── SUPPLIED ENTRIES

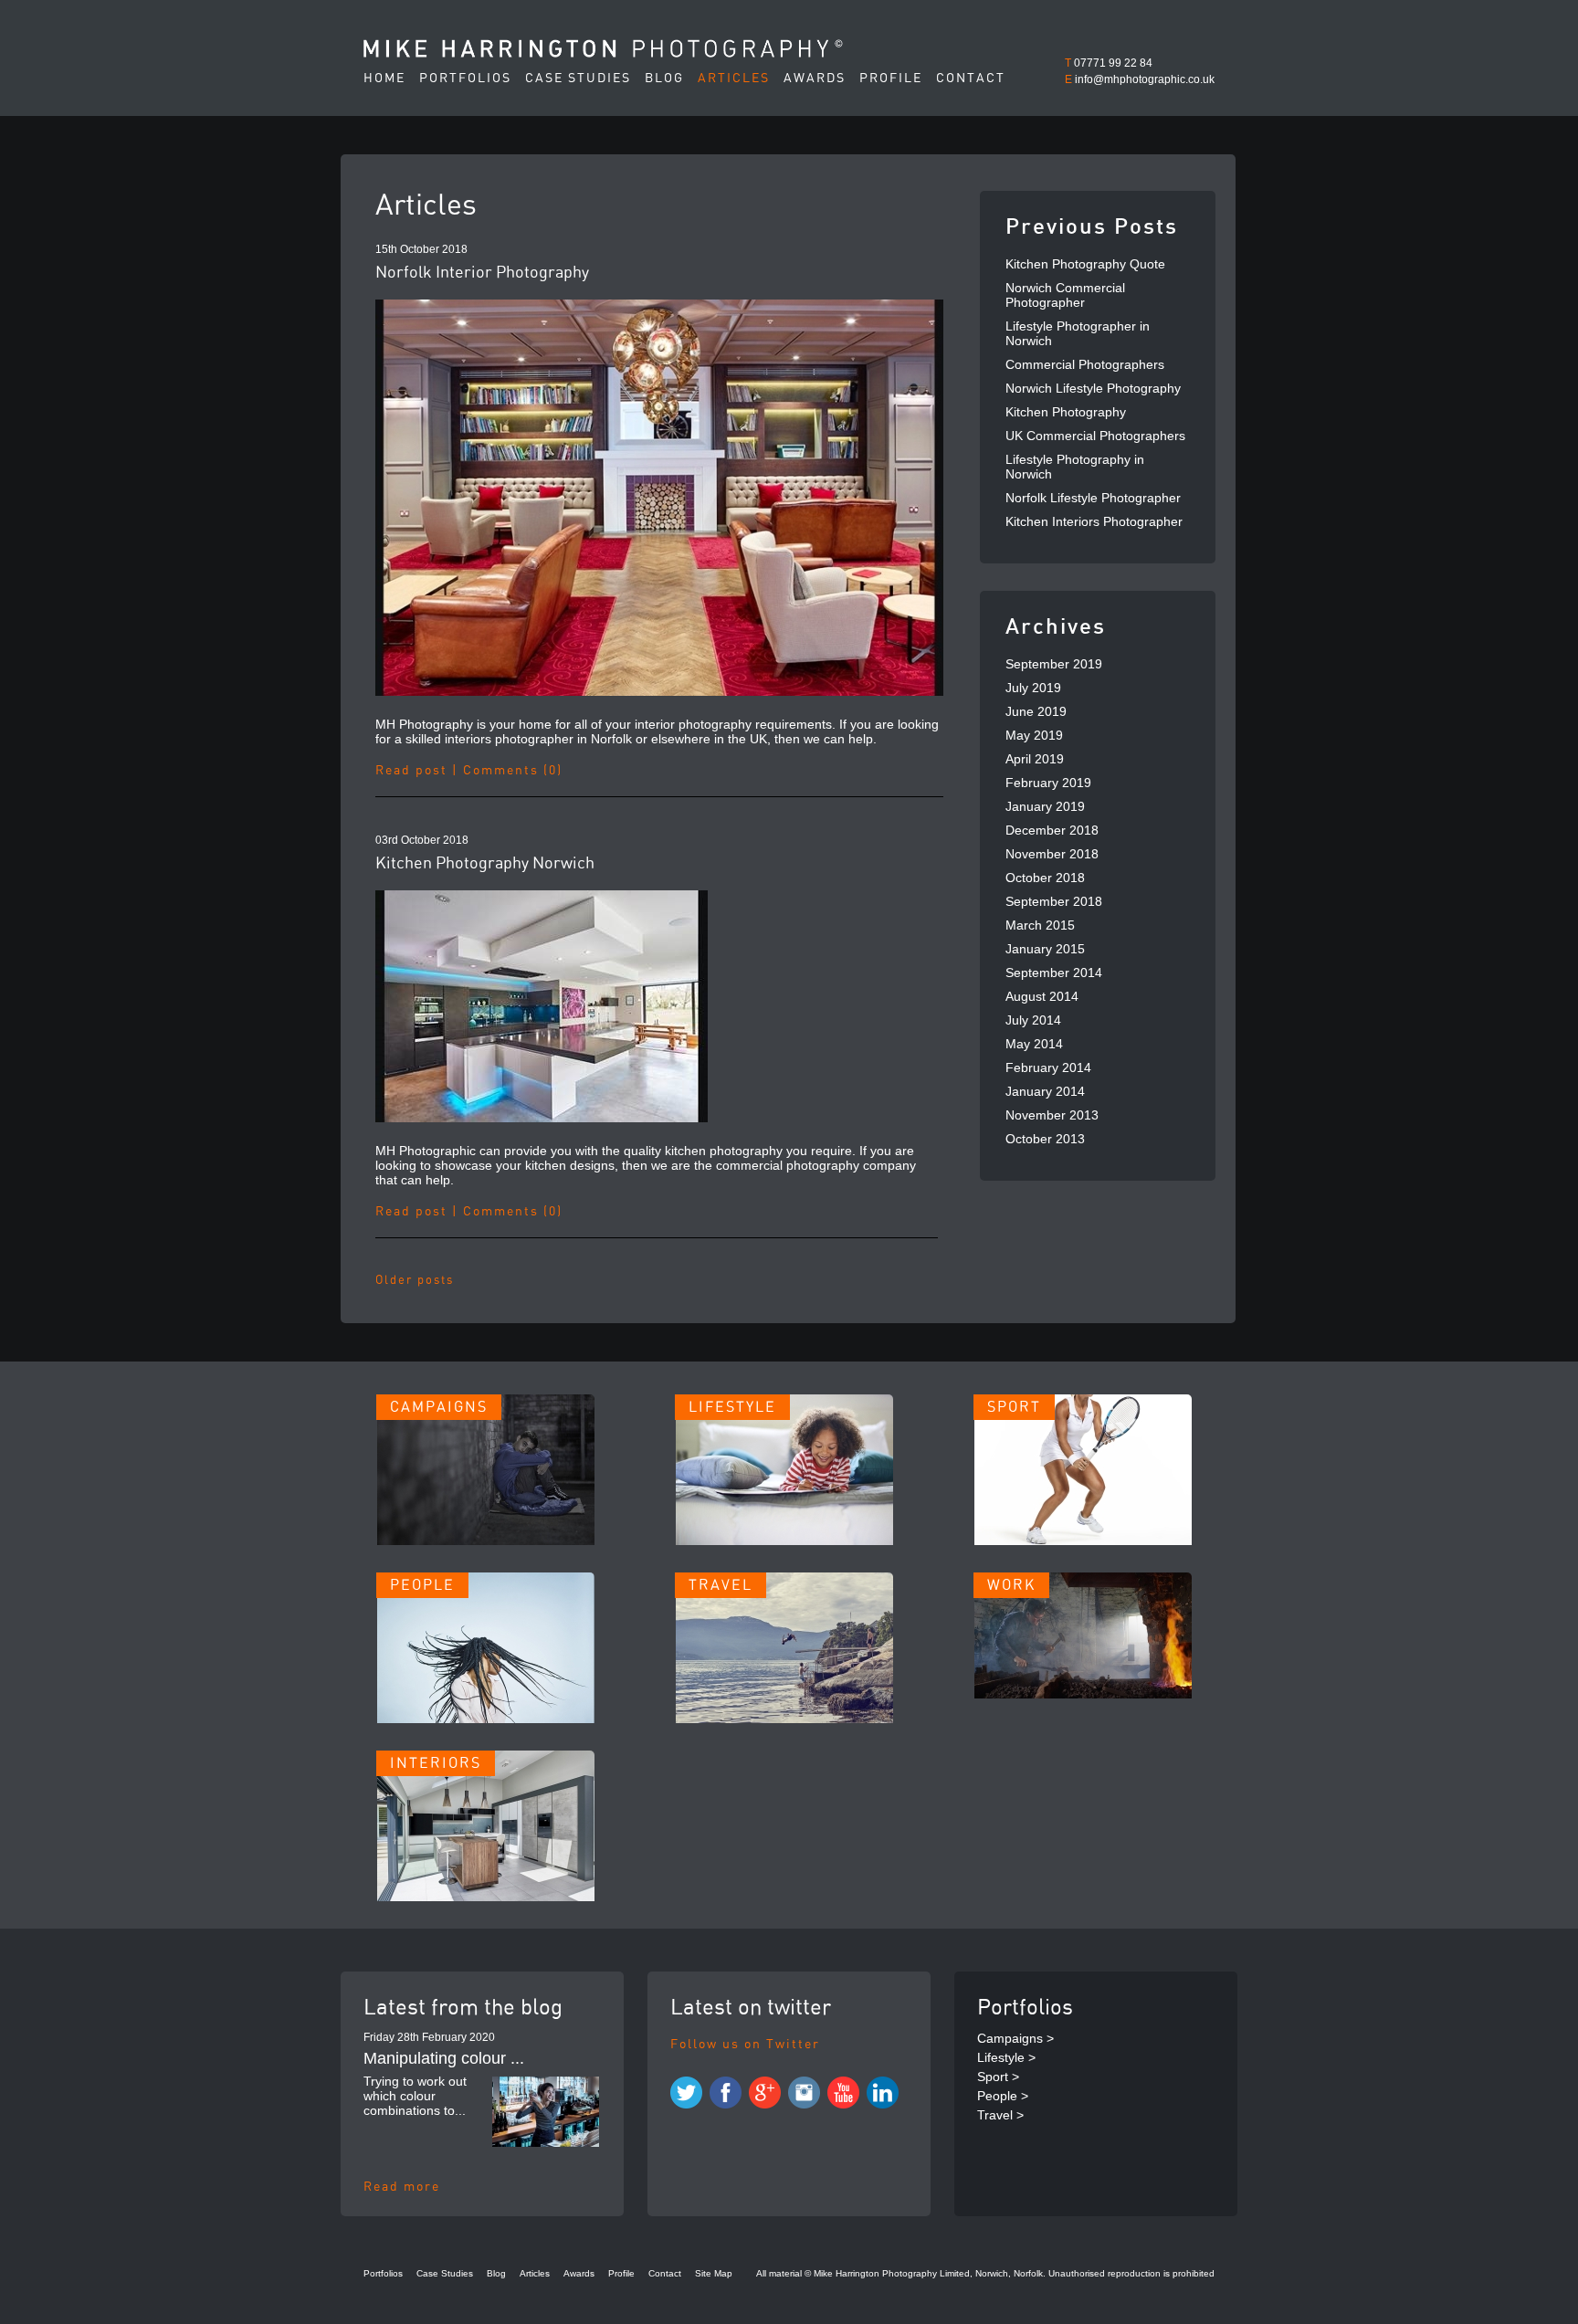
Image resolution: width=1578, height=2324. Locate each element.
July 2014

────
── SUPPLIED ENTRIES

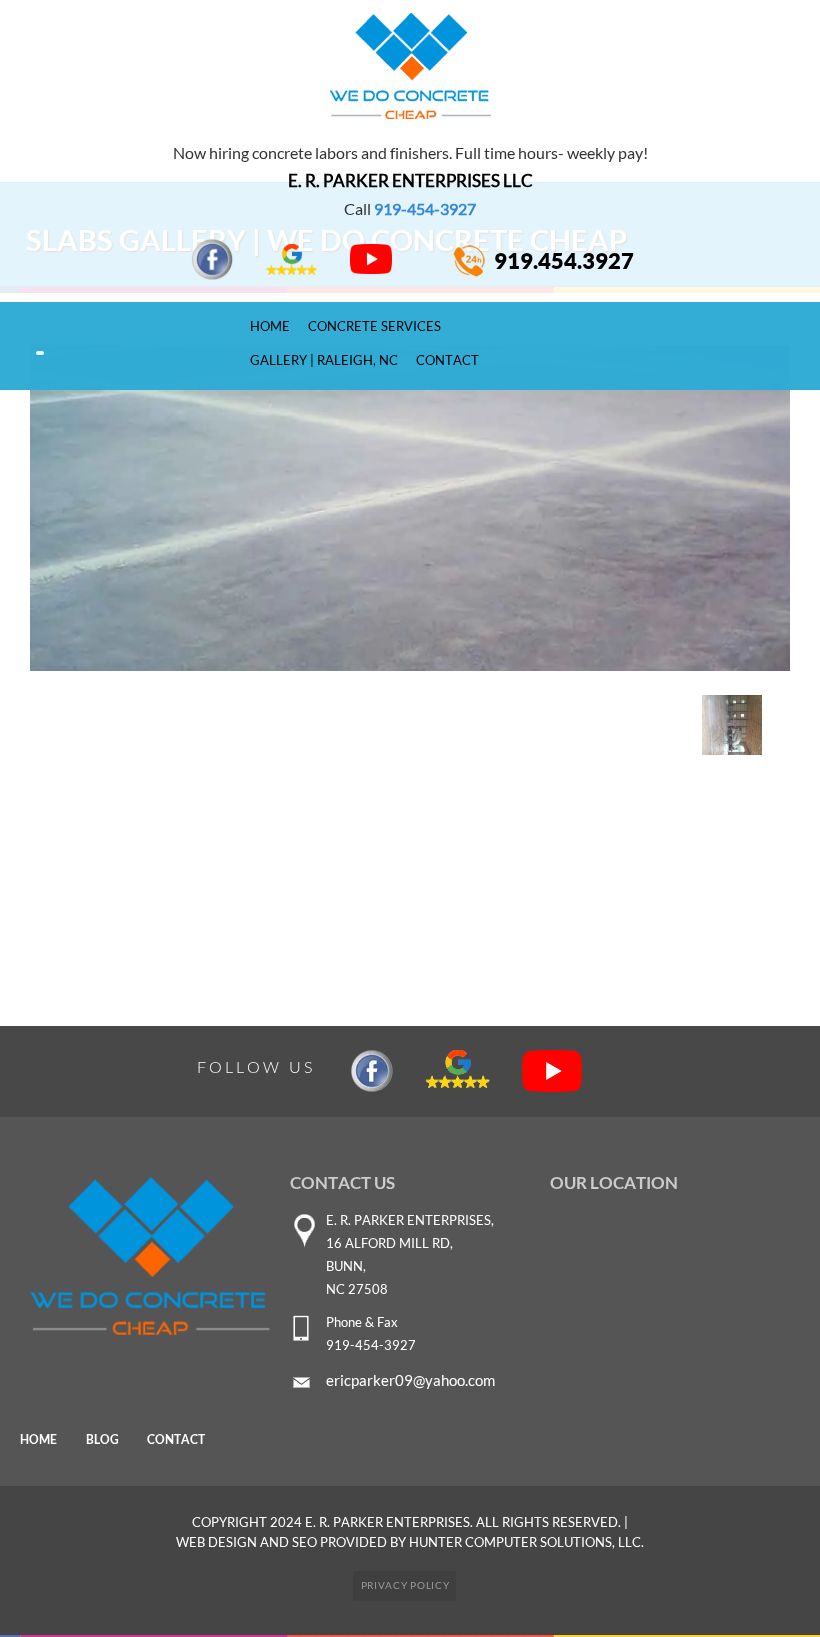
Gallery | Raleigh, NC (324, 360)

────
── SUPPLIED ENTRIES

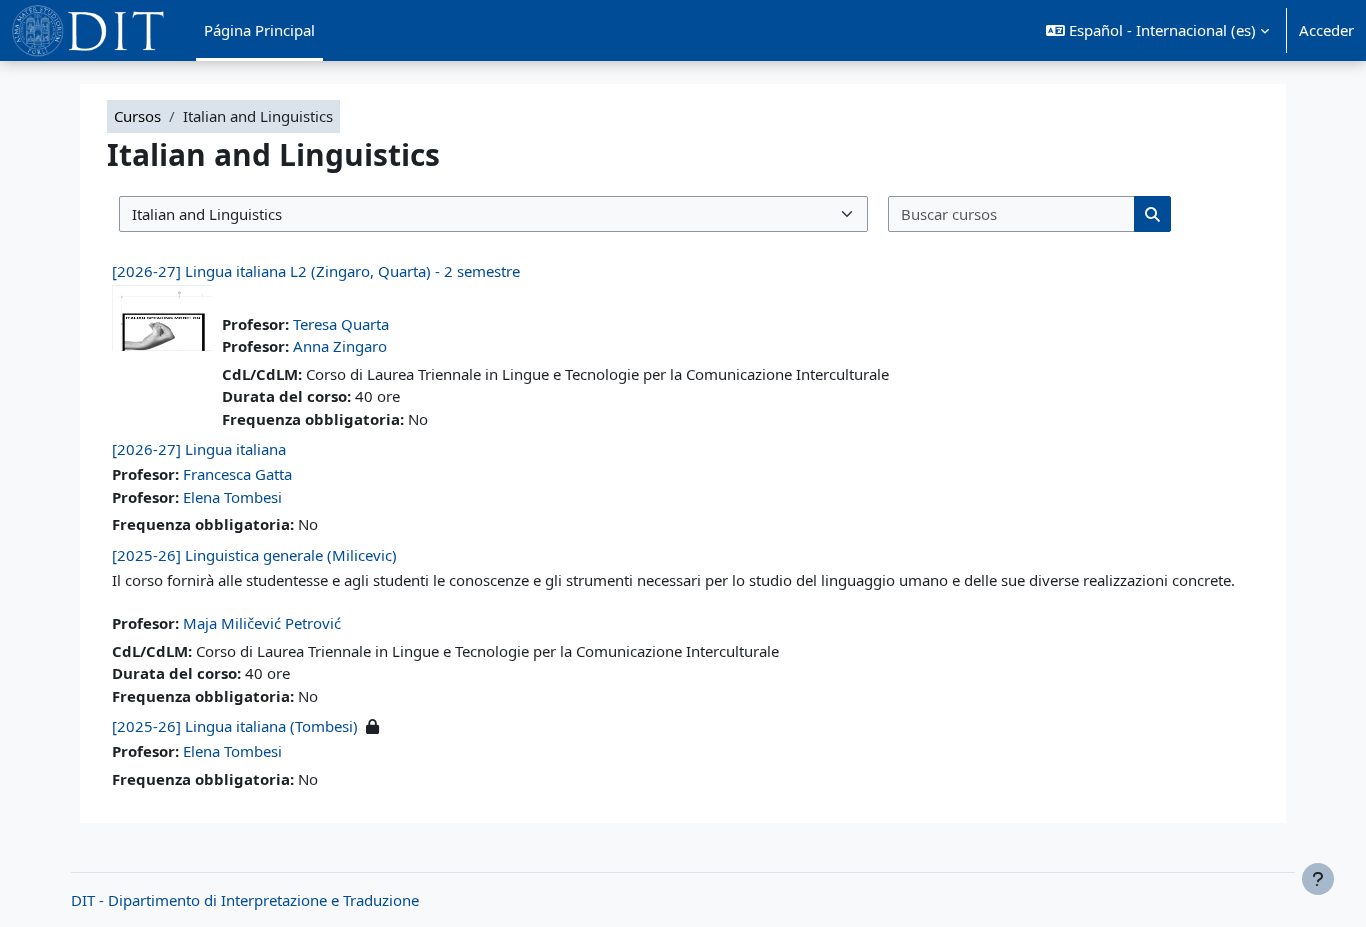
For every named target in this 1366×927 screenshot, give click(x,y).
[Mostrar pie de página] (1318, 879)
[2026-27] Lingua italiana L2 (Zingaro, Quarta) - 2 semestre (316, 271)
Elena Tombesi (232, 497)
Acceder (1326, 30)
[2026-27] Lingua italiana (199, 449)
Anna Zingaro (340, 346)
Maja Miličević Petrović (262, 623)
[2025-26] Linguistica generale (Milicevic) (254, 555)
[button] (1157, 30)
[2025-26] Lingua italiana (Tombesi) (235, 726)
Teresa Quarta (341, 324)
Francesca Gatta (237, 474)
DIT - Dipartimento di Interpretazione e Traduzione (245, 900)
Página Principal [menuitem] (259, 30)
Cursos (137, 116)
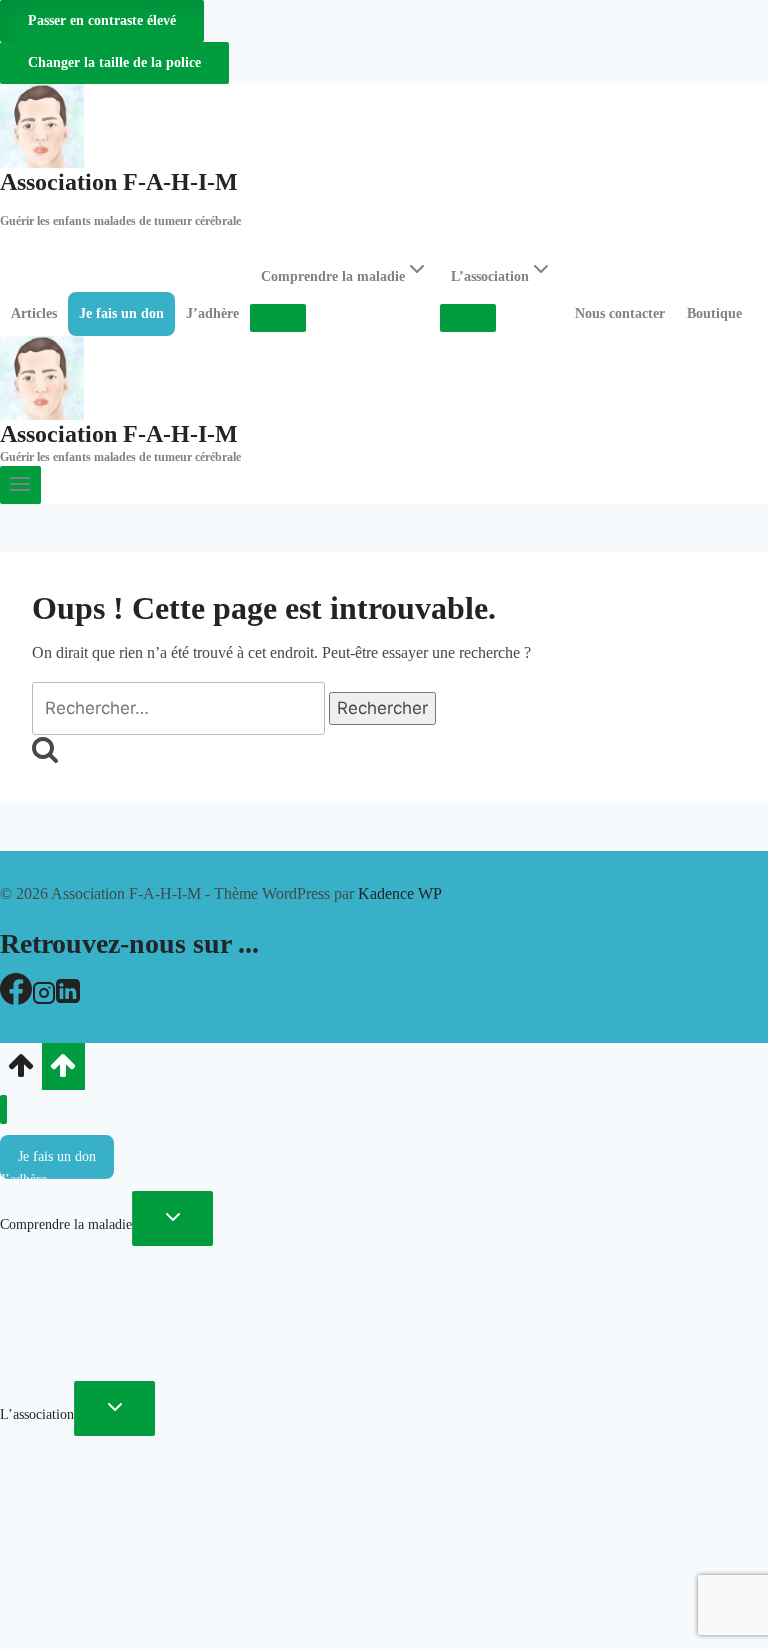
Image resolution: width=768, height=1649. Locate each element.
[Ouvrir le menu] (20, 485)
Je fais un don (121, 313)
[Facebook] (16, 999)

────

**WHAT YOU HAVE TO DO:** In the listing above, find the line with "Acceder (1326, 30)" and the line with "[Facebook] (16, 999)". Copy both of them and every line between, exactly, but not the pictures.

**FINISHED TASK:**
Acceder (1326, 30)
[2026-27] Lingua italiana (199, 449)
Anna Zingaro (340, 346)
Maja Miličević Petrović (262, 623)
[2025-26] Linguistica generale (Milicevic) (254, 555)
[button] (1157, 30)
[2025-26] Lingua italiana (Tombesi) (235, 726)
Teresa Quarta (341, 324)
Francesca Gatta (237, 474)
DIT - Dipartimento di Interpretazione e Traduzione (245, 900)
Página Principal [menuitem] (259, 30)
Cursos (137, 116)
Image resolution: width=768, height=1649. Locate each element.
[Ouvrir le menu] (20, 485)
Je fais un don (121, 313)
[Facebook] (16, 999)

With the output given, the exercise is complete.